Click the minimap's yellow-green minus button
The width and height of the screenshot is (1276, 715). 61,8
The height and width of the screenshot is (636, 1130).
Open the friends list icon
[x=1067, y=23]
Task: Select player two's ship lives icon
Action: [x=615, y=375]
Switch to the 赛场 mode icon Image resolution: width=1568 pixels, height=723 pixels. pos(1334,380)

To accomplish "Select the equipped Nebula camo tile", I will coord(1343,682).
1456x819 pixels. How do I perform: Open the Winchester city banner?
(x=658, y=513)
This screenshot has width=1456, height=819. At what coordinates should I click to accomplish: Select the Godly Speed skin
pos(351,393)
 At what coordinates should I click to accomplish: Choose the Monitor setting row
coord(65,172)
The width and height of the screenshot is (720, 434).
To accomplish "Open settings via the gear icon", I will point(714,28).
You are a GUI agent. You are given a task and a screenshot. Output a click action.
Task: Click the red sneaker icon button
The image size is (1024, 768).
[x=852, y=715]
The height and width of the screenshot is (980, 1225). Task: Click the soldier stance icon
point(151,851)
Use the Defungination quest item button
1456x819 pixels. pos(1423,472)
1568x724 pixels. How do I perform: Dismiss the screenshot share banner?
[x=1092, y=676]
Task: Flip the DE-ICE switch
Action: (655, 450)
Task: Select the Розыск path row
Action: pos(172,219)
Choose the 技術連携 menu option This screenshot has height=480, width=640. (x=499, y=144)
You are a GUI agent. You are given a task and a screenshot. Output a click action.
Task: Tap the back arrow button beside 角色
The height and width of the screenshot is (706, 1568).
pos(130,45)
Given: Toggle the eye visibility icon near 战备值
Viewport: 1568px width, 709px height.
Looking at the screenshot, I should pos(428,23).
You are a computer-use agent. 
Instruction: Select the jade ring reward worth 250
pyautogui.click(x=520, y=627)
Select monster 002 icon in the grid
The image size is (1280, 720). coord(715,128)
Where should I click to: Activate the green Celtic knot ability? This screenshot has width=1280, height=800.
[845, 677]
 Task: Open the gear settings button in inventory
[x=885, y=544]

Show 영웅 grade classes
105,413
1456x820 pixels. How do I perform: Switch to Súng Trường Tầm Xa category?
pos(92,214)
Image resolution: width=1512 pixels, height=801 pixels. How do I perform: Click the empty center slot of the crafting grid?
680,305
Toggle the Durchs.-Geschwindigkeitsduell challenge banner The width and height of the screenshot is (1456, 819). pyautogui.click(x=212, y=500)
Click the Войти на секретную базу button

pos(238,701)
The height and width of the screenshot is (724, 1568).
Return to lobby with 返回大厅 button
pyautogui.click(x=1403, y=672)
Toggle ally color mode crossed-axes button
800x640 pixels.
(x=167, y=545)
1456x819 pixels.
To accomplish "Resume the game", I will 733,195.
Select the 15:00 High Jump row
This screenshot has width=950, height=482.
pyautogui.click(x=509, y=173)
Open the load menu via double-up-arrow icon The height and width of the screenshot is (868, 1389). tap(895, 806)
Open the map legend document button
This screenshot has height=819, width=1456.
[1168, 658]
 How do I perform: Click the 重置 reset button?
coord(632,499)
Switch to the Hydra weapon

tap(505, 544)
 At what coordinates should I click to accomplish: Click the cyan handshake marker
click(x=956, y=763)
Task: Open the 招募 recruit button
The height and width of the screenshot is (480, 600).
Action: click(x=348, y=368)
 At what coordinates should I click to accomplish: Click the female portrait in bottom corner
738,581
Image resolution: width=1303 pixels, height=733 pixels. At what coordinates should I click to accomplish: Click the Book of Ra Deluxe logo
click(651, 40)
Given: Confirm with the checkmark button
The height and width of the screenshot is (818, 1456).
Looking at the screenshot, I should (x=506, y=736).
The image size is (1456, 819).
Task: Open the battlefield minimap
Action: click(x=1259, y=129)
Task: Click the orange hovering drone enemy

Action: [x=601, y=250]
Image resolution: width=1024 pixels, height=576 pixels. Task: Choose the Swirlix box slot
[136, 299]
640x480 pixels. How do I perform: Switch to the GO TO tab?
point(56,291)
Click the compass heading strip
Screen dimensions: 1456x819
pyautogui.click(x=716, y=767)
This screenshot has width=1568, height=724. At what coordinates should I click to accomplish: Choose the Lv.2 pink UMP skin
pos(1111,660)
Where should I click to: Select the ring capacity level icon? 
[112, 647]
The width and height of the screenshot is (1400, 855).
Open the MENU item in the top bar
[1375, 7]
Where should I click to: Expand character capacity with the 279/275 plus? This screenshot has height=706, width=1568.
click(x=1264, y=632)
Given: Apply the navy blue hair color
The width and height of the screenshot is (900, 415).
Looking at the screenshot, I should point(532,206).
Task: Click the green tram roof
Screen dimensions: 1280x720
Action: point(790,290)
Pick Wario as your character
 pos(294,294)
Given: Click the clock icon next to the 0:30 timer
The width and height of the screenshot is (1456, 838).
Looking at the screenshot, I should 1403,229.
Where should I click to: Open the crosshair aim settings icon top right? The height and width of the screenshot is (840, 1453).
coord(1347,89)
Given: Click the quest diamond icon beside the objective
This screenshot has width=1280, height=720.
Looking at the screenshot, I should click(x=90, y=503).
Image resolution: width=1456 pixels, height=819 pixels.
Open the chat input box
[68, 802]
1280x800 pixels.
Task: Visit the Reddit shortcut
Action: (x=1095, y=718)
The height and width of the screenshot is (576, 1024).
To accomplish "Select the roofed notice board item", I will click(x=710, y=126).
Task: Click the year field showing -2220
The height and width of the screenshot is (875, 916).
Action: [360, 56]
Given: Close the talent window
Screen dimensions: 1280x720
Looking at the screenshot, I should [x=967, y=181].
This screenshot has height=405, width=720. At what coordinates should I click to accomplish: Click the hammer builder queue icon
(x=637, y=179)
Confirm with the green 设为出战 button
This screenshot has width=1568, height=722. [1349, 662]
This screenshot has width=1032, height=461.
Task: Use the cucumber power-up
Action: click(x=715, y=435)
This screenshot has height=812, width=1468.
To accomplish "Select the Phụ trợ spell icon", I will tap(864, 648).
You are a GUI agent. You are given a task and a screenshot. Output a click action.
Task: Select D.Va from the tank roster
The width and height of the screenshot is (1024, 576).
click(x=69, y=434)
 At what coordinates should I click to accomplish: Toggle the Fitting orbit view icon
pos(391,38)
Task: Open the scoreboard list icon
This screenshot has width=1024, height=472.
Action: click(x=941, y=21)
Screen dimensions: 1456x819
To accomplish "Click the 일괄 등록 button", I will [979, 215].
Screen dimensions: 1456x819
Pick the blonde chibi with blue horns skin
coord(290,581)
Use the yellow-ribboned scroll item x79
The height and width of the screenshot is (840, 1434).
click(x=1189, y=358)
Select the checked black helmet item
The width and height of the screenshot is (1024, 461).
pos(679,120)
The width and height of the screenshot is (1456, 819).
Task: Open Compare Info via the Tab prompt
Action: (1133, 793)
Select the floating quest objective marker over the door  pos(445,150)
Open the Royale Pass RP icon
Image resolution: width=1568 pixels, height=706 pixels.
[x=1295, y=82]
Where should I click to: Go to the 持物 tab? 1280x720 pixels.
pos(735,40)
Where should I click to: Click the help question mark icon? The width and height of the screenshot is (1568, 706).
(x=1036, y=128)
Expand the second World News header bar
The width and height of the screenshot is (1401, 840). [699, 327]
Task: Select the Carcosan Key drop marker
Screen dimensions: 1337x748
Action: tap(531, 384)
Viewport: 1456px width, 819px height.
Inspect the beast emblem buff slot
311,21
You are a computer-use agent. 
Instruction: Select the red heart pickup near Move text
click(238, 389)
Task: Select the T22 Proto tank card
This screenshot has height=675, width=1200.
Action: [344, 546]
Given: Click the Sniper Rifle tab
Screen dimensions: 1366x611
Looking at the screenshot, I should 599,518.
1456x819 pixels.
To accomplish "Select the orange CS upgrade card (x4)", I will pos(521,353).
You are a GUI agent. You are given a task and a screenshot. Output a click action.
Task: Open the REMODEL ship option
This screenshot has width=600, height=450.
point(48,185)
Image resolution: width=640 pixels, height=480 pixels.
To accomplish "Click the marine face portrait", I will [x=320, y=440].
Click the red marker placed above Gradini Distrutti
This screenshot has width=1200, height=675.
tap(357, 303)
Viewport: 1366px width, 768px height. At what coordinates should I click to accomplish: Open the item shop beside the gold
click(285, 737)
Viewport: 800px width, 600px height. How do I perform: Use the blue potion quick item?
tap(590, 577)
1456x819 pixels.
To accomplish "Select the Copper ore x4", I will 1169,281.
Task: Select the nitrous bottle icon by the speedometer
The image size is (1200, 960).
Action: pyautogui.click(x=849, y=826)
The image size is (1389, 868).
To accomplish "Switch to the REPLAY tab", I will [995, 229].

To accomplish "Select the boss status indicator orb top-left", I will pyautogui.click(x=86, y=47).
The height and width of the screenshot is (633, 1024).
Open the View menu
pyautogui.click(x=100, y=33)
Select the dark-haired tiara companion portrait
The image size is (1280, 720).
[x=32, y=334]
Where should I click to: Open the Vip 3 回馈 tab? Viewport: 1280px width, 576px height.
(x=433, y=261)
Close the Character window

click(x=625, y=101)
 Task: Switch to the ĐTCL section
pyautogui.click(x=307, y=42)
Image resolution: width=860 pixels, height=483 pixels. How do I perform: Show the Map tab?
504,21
····················
> **Opdracht**: Schrijf de regels uit de lijst woord voor woord over, van de regel met "The width and height of the screenshot is (1400, 855)." tot en met de regel met "Action: point(790,290)".

> **Uitgevoerde opdracht**:
The width and height of the screenshot is (1400, 855).
Open the MENU item in the top bar
[1375, 7]
Where should I click to: Expand character capacity with the 279/275 plus? This screenshot has height=706, width=1568.
click(x=1264, y=632)
Given: Apply the navy blue hair color
The width and height of the screenshot is (900, 415).
Looking at the screenshot, I should point(532,206).
Task: Click the green tram roof
Screen dimensions: 1280x720
Action: point(790,290)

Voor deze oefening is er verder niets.